[Start LISTING]
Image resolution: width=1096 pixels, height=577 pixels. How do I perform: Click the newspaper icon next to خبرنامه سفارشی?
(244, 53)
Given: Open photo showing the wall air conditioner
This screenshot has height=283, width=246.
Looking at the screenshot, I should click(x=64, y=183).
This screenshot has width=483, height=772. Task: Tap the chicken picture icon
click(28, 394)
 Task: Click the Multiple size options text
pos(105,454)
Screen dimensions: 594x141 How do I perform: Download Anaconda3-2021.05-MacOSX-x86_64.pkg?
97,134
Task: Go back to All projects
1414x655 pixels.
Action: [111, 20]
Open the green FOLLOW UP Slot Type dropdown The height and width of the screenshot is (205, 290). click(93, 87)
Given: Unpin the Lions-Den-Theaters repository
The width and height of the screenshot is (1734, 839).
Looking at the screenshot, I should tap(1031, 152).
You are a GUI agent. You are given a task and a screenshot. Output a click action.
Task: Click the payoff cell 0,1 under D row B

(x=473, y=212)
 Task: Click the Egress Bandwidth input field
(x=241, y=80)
[End LISTING]
PROBLEM TO SOLVE >>
Arrange every line of the items above into a numbered list, omitting any blank lines.

FINISHED ANSWER >>
1. Image resolution: width=1096 pixels, height=577 pixels. How do I perform: Click the newspaper icon next to خبرنامه سفارشی?
2. (244, 53)
3. Given: Open photo showing the wall air conditioner
4. This screenshot has height=283, width=246.
5. Looking at the screenshot, I should click(x=64, y=183).
6. This screenshot has width=483, height=772. Task: Tap the chicken picture icon
7. click(28, 394)
8.  Task: Click the Multiple size options text
9. pos(105,454)
10. Screen dimensions: 594x141 How do I perform: Download Anaconda3-2021.05-MacOSX-x86_64.pkg?
11. 97,134
12. Task: Go back to All projects
13. 1414x655 pixels.
14. Action: [111, 20]
15. Open the green FOLLOW UP Slot Type dropdown The height and width of the screenshot is (205, 290). click(93, 87)
16. Given: Unpin the Lions-Den-Theaters repository
17. The width and height of the screenshot is (1734, 839).
18. Looking at the screenshot, I should tap(1031, 152).
19. You are a GUI agent. You are given a task and a screenshot. Output a click action.
20. Task: Click the payoff cell 0,1 under D row B
21. (x=473, y=212)
22.  Task: Click the Egress Bandwidth input field
23. (x=241, y=80)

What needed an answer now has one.